_Tasks to complete_:
A. Name every person the passage on Yoo and presidential war powers mentions by name.
B. Pick up the passage on Yoo and presidential war powers at the point where it stops, and write its next few sentences.

_Supplied text_:

What makes Yoo original, therefore, is not the radicalism of his belief in presidential authority. His claims to originality rest entirely on the assertions he makes about the intellectual origins of that authority. He developed his unusual stance in a series of law journal articles, composed before Bush came to power and now expanded into a book, The Powers of War and Peace. Although he was already associated in the 1990s with important conservative figures like Orrin Hatch and Clarence Thomas, Yoo could only have dreamed that his idiosyncratic historical argument would soon be invoked to justify a bold new presidential grab for power.
To understand what Yoo is arguing for, we must first understand what he is arguing against. The leading students of presidential war powers, as he freely admits, agree that the Framers wanted to apportion the government’s war powers between the legislature and the executive, vesting the power to initiate offensive war, along with other war powers, in Congress, while assigning to the President, as chief commanding officer of military and naval forces, only two powers: the power to conduct an authorized war and the power to repel surprise attacks.

_Provided records_:
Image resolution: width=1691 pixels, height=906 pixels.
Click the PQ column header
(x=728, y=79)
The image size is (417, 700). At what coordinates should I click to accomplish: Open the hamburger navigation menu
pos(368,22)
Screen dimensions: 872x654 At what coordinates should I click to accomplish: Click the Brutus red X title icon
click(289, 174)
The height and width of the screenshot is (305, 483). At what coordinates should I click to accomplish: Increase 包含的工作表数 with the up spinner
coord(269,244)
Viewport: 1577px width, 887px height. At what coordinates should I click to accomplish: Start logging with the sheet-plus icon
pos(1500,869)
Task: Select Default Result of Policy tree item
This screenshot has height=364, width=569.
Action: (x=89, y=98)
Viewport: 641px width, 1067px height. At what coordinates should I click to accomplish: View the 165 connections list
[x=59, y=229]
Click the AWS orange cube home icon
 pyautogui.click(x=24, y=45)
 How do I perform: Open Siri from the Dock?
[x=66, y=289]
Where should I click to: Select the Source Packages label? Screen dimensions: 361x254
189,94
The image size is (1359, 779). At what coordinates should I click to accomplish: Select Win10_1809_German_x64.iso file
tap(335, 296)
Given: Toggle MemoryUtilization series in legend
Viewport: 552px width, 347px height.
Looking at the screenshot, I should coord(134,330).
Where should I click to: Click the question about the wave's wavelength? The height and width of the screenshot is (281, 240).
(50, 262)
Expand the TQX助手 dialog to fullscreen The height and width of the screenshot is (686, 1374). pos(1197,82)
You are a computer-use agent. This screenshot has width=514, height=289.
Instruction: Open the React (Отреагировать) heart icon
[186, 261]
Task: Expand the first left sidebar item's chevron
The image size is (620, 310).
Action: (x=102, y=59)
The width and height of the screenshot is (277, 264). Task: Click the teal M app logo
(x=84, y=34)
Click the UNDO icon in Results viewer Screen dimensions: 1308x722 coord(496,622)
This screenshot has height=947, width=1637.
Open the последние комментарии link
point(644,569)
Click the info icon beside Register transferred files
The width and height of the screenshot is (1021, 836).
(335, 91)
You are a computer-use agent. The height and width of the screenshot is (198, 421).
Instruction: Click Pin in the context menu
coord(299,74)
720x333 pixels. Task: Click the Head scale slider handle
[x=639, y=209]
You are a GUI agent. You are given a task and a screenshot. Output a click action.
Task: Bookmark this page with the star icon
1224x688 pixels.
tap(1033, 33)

_Answer list_:
A. Yoo, Bush, Orrin Hatch, Clarence Thomas

B.
This original allocation of war powers proved unstable for various reasons. The most decisive factors included the executive’s superior capacity for secrecy, dispatch and information gathering, and America’s increasing entanglement with the rest of the world. Equally important was the inescapable elasticity of the idea of national self-defense, capable of being stretched from repelling actual attacks on US territory to preventing anticipated attacks on American lives, property and allies around the world. The eventual routine maintenance of large peacetime standing armies was also critical, as were the uselessness of the Atlantic and Pacific oceans as moats against a nuclear first strike and the provincial focus, internal dissension and chronic shirking of Congress. For these and other reasons, the power to commence declared and undeclared wars, over the course of American history, has gradually shifted to the executive branch.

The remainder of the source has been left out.